1.5 TMEM206基因敲除小鼠小脑组织中差异表达基因的生物信息学分析 使用DAVID数据库（https：//david.ncifcrf.gov/）对差异表达基因进行基因属性（gene ontology， GO）和京都基因和基因组百科全书（kyoto encyclopedia of genes and genomes，KEGG）通路富集分析。

2 结果

2.1 TMEM206基因敲除小鼠小脑组织中差异表达基因的筛选结果 共筛选出474个差异表达基因，与正常小脑组织相比，TMEM206基因敲除小鼠小脑组织中上调的基因265个、下调的基因209个。其中表达量上调最高的10个基因由高到低依次为Acp2、Gzma、Tfe3、Zfp518a、Ppp1r26、Top3b、Mki67、Zranb1、Top2a、Chd9，表达量下调最高的10个基因由高到低依次为Ppp1r26、Gak、Slc15a2、Coch、Gm49325、Resf1、Mid1-ps1、Ptpre、Myo7a、Ntrk2。以上结果提示TMEM206基因敲除影响了小鼠小脑组织的基因表达谱。

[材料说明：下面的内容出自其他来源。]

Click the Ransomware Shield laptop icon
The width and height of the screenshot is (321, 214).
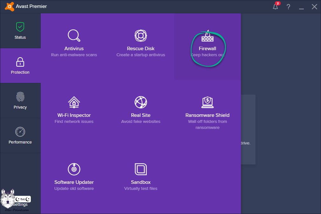coord(208,102)
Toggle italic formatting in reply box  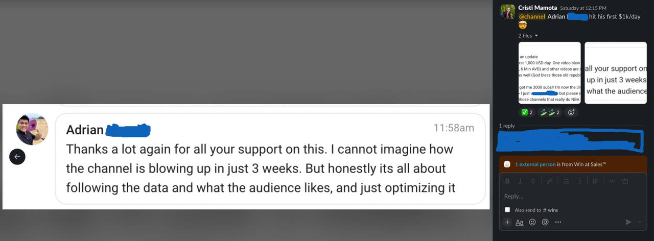[520, 181]
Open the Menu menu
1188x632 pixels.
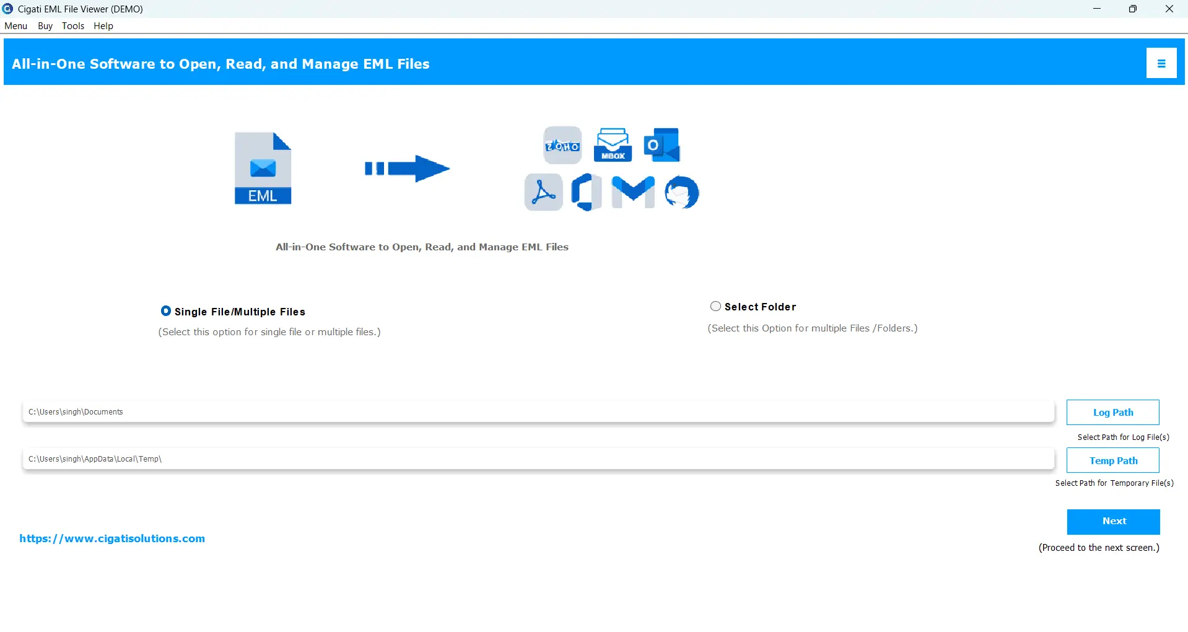(x=16, y=26)
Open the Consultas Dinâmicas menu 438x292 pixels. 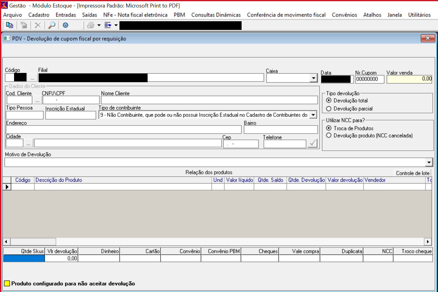point(216,15)
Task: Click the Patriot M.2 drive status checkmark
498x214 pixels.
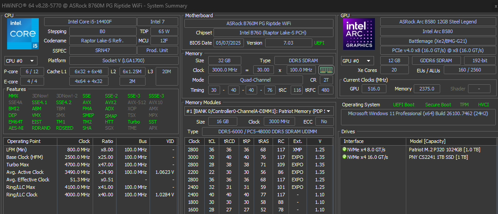Action: (344, 149)
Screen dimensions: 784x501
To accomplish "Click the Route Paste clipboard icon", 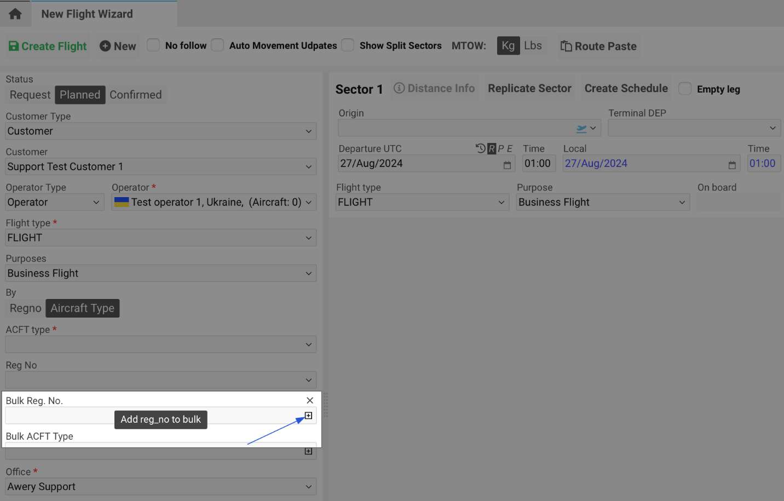I will (567, 45).
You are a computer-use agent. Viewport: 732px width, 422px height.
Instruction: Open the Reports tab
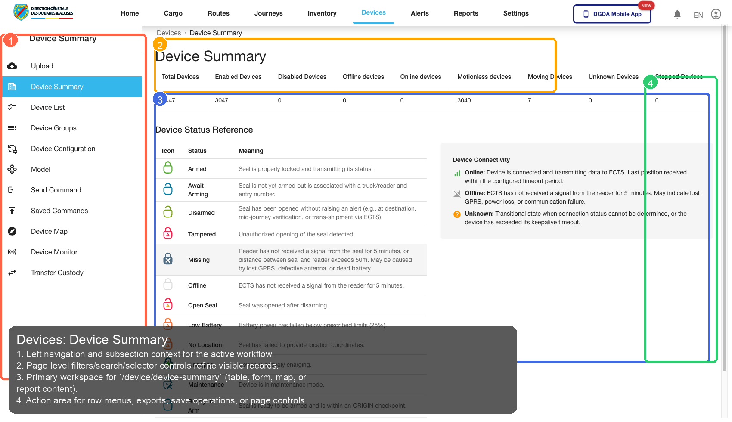coord(466,13)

2.2 TMEM206基因敲除小鼠小脑组织中差异表达基因的生物学功能分析结果 GO功能分析结果显示，差异表达基因的表达产物定位于细胞外膜和主要组织相容性复合体Ⅰ类蛋白（major histocompatibility complex Ⅰ， MHC Ⅰ）较多，这些基因表达产物功能属性主要归类于结合转录因子、脂类分子及抗原分子等；差异表达基因参与的生物学过程众多，如DNA损伤的细胞反应、细胞分化选择、骨质矿化、BMP信号通路负调控、内皮细胞增殖负调控、血管收缩正调控等。KEGG通路富集分析结果显示，差异表达基因在分子属性上多为细胞黏附分子和肿瘤坏死因子路径的分子，功能上主要与细胞吞噬和衰老有关，此外还与人乳头瘤病毒、Ⅰ型人类T淋巴细胞白血病病毒、单纯疱疹病毒、ⅤⅢ型人疱疹病毒及EB病毒等感染有关。

3 讨论

脊髓小脑型共济失调（spinocerebellar ataxia，SCA）是一类遗传性共济失调，病变主要累及小脑、脑干及脊髓［5］。目前已发现的SCA类型有30多型，其中SCA1、SCA2、SCA3、SCA6、SCA7等型均由致病基因编码区CAG（编码谷氨酰胺）三核苷酸重复序列的重复数增加所致，因此又称为多聚谷氨酰胺病或poly Q病［6-7］。SCA1的致病基因为ATXN1，基因表达产物为ataxin-1，但发病机制仍不清楚［8］。前期通过稳定同位素标记氨基酸免疫沉淀分析和蛋白免疫共沉淀，我们发现TMEM206与ataxin-1存在相互作用，提示TMEM206或许参与SCA1的发病［9］。因此，有必要探讨TMEM206基因在小脑组织中的功能。研究［10］显示，PAC通道失活时，可保护酸诱导的神经元死亡，活化时可增强神经元细胞的酸毒性。敲除TMEM206基因不影响小鼠的生殖和发育，且能改善酸诱导的神经元细胞死亡，降低缺血性中风时脑梗死面积，抑制缺血性中风时脑损伤程度［11］。深圳华大基因研究院研究［12］发现，TMEM206可保护低氧环境导致脑损伤。因此，PAC通道在神经元中具有重要功能。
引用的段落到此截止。